O candidato disse que as medidas são passíveis de adotar sem estado de emergência.

Já Mayan considerou que “este país não aguenta um confinamento geral de novo”. Segundo o candidato, o novo confinamento levaria à destruição do país. “A pobreza também mata”, afirmou.

“Temos de olhar de forma séria e integrada para os grupos mais vulneráveis e definir um plano imediato. Teria de ser esse o foco”, afirmou, acrescentando que “isto é uma prova do falhanço do Governo na gestão desta pandemia”.

Sobre a sua campanha, João Ferreira disse a agenda “tem sido alterada” por causa da evolução da pandemia. Já o candidato da IL afirmou que não quer “fazer o que não é permitido ao cidadão comum”.

“A segunda volta constrói-se agora”

Questionado sobre se numa eventual segunda volta votaria Marcelo ou Ana Gomes, Mayan recusou responder. “O que estou a dizer às pessoas é não vou decidir por vocês. Tudo o que disser soará a orientação de votos”, disse.

Também João Ferreira recusou responder à questão sobre se admitiria abdicar da sua candidatura em prol de Ana Gomes para obrigar Marcelo a ir a uma eventual segunda volta. “Estamos a construir o resultado das eleições, a segunda volta constrói-se agora e eu estou a fazer o possível para abrir um horizonte de esperança no país”, disse.

 

Na questão final feita pelo candidato comunista ao liberal, João Ferreira perguntou o que é que faria com a Constituição que diz que todos os portugueses têm direito a uma habitação com condições de qualidade e conforto e que o Estado tem um papel no assegurar dessas condições.

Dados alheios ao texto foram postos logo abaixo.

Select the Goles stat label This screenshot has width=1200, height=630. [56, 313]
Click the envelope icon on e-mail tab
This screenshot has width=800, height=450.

“Assegurar que [revogaria] leis retrógradas que cristalizam o mercado de arrendamento. Descentralizar políticas de habitação, como se faz na cidade do Porto, fomentar o mercado de arrendamento para famílias e jovens. Sem isso não temos habitação”, respondeu Mayan.

Lamento informá-lo que está um bocado atrasado no tempo. Sabe que já tivemos um Governo PSD/CDS e uma lei Assunção Cristas que fez aquilo exatamente que diz que é preciso fazer. E lamento ter de dizê-lo. As consequências foram devastadoras”, atirou o comunista.

Questionado sobre o orçamento de campanha, previsto em 400 mil euros, João Ferreira assegurou que é uma “estimativa máxima”. “Com certeza que o orçamento final será menor, e no fim será entregue lista com todas as despesas feitas”, disse.

Mayan fez ainda uma pergunta sobre a razão pela qual o PCP insiste em benefícios fiscais para os partidos. O comunista respondeu que os partidos fazem parte da democracia. “Eu não tenho uma visão dos partidos como se fossem empresas, o partido a que pertenço vive das contribuições dos militantes e é dos que menos depende do Estado no que toca a subvenções. Mas o partido tem, ou deve ter, um papel com relevância na intervenção social”, afirmou.

O debate terminou com uma nota do candidato liberal: “Quando falámos de isenção fiscal para os partidos falámos de IMI. Não são as grandes empresas que pagam IMI. Sou eu, a Carla [Moita, a moderadora do debate]. João considera que estas pessoa devem pagar, mas não o seu partido”.

Para esta quinta-feira, estão agendados debates entre Marisa Matias e André Ventura (na SIC, às 21h); Ana Gomes e Tiago Mayan (na TVI24, às 22h); e Vitorino Silva e Marcelo Rebelo de Sousa (na RTP3, às 22h45).